Guillaume wrote:Did you try to fix the slope to a value of 0.05 to see if the model converges to the same deviance or not? To fix a parameter estimate at the boundary can help to check if this parameter is really estimated or not, and if indeed estimated, by looking at different fixed values of this parameter, you can estimate the 95%CI.
If I understand it correctly: if the parameter suspected to be at the boundary is fixed and the deviance and model rank keeps the same, it would mean that the parameter is really at the boundary and is not estimated.
I have tried it but the model does not converge at all. However, beyond the fact this is a boundary estimate or not (it seems to be for the estimate value it has), to me the point is that the model with and the model without the individual covariate are identical except for one parameter being explained by the individual covariate. If the deviance of the model with the individual covariate has decreased with respect to the model without it, I would believe that the effect of the individual covariate is absorbing deviance. Though, this slope is estimated to be almost zero...
Guillaume wrote:I also have just a suggestion about the modelling with the covariate. You could also try to include an individual random effect in the model to relax a little the strength of the relationship between the survival and to get a estimated of the residual variance.
You could also see if the deviance is still decreasing or being the same than previous models.
I haven't tried this because I am not sure to understand it. The individual covariate only applies for the first interval after first individual capture, i.e. no repeated measures of body mass for each individual exists. Then, on one hand I would believe that my sample size is not big enough to include an individual random effect on state-transition parameter type, on the other, if individual heterogeneity exists, this should be both the model with and without the individual covariate and therefore I don't see how it may help to solve the problem we are talking about. Perhaps you were thinking that repeated measures from a same individual existed, weren't you?

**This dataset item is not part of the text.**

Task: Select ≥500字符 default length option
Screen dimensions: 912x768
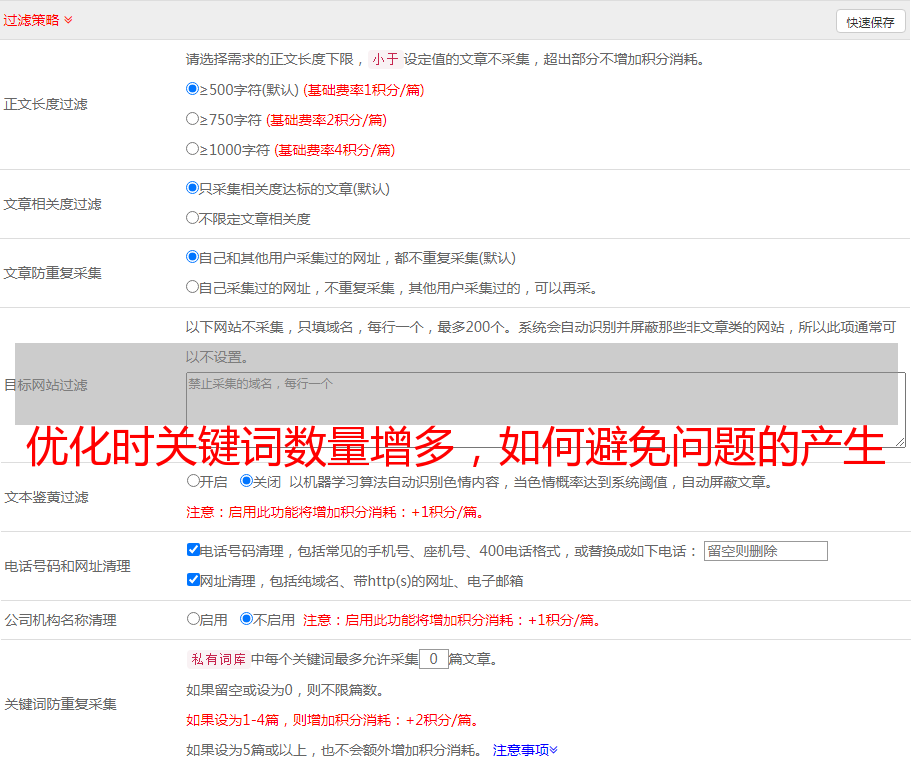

Finally, I have noticed that the initial value (multiple random option) for the individual covariate parameter is always set to zero (it does not vary), I guess there is some reason for that, however I have tried to set it to 0.5, without fixing it. I get again the same identical results as above. However I imagine that for each new iterations cycle after the first one (which has been set to 0.5 in this case) it always set the initial value for the individual covariate to zero. Then, I wonder if this might prevent the multiple random option for the individual covariate to be an effective procedure against local minima. In other words, I am worried about the fact it could exist a local minima for the individual covariate slope close to zero and I cannot get rid of this because for each iteration cycle the correspondent initial value is set always to zero.